Rules 3 and 4: Visual media are notoriously prone to being only a distraction for listeners. A preacher who uses visual media must be extremely discerning in selecting illustrations, especially if they are movie clips or some other professionally produced genre. Also, a preacher should not overlook an actor’s best visual tool — the bodily gesture. These gestures, well done, can illustrate preaching points as well as many other more complicated means.
Rule 5: Extemporaneous delivery is key, no doubt, but it is achieved by skilled preachers of all types, even those who have a complete manuscript before them. The key is not in reducing a sermon to a few notes for delivery, but in remembering through the entire preparation of the sermon that preaching is an oral event, and that everything that is prepared must be memorable to the preacher. If the preacher can’t remember the sermon (and thus needs to read the manuscript) there is little chance the listener will remember it either.
Glenn Monson, Austin, Minnesota
What’s at Stake?
“What’s at Stake in Our Sexuality Debate?” ask William Trexler and Gretchen Ritola (Nov./Dec. 2004). Plenty, if we pay attention to our Episcopal sisters and brothers. Our church, like theirs, is deeply and passionately divided on the issue of ordained servants living in committed same-sex relationships and on the issue of our clergy blessing same-sex unions.
It is time for the ELCA to accept the unpleasant reality of these divisions. We don’t all think and feel alike on these issues! How fine it would be if by a rational process of information and discussion we could arrive at a comfortable, everybody smiling consensus on these two issues by 2005, but such an expectation is totally unrealistic. The strong positions for and against are deeply embedded in the structures of personal identity. Conscious, rational thought played only a small part in the formation of these positions, and consequently they are not readily changed by rational efforts. Passing by a small percentage a sweeping policy in either direction will result in sharp, crippling divisions and increased strife among us. The ELCA is too important and too beautiful to be taken apart by poor management of these issues.

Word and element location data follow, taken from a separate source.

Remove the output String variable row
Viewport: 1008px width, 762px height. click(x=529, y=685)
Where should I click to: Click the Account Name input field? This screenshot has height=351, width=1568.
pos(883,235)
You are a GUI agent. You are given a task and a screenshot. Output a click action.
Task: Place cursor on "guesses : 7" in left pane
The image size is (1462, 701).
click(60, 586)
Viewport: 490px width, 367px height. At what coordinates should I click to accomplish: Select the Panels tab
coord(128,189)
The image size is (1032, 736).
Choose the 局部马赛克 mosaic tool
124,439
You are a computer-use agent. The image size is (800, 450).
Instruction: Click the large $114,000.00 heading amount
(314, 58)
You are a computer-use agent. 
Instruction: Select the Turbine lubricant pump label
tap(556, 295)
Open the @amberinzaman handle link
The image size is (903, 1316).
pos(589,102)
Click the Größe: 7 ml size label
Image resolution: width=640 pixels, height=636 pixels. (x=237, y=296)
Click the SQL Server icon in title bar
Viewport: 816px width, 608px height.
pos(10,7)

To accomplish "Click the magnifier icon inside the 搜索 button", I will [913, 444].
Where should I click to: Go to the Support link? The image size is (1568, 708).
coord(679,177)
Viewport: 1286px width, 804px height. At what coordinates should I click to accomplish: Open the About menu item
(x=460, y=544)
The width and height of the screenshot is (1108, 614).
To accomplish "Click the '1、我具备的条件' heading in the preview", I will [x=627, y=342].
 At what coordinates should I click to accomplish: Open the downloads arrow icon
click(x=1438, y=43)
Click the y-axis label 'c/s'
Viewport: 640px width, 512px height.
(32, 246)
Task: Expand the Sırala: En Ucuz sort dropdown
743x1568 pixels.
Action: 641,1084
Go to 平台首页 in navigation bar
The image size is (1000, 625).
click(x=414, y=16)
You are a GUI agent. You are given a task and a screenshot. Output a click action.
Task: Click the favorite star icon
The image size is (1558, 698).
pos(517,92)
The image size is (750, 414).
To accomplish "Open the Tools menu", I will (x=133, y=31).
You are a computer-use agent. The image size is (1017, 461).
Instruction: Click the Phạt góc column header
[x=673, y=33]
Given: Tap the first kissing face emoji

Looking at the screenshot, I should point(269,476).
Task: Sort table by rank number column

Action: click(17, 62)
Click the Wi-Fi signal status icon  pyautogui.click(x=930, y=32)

We cannot agree, but we can “agree to disagree.” The 2005 Churchwide Assembly can sanction a “local option” approach. A congregation wishing to call a pastor who is living in a committed, same-sex relationship may do so with no fear of reprisal from synod or churchwide. Similarly, if a congregation wishes its pastor to participate in the blessing of same-sex unions, that pastor may do so, again with no fear of reprisal from synod or churchwide. Actually, these two provisions are nothing new. They are happening now under the duplicitous cloak of “don’t ask, don’t tell.” The Churchwide Assembly can also strongly recommend to synods that they follow a similar “local option” policy and not seek to pass any sweeping resolutions on these matters by majority vote.
By practicing such an “agree to disagree” policy which is open and above board, the ELCA will be learning two things. One, we will learn that there are indeed gay and lesbian people among us. Two, we will learn that gay and lesbian people are every bit as human as the rest of us. We simply are not ready for a grand consensus on these matters at this time. In the meantime, let’s continue practicing, gently and respectfully, love [for] one another as our Lord commands.
Paul M. Bauermeister, Augusta, Missouri
In a recent communication from the Bishop of the Lower Susquehanna Synod of the ELCA, we were informed that in a Conference of Bishops [meeting] and following a discussion of the materials [regarding]…the study of human sexuality, the subject was brought to a close with the statement, and I quote, “There is no common mind among the Bishops, but all are concerned for this church and are in prayer, asking God to lead and guide us.”
Can you imagine a Conference of Bishops of the ELCA or any other Christian body coming up with such a conclusive statement: “There is no common mind among the bishops” following a discussion of human sexuality? As to the Lutheran bishops, they must have forgotten the promises they made when they were ordained as ministers of the church which are as follows:
“Will you preach and teach the word of God in accordance with Confessions of the church?
“Will you be diligent in the study of Holy Scripture…?
“Will you adorn the doctrine of God our Savior by a holy life and conversation?”
To the above each candidate replied, “Yes, by the help of God.”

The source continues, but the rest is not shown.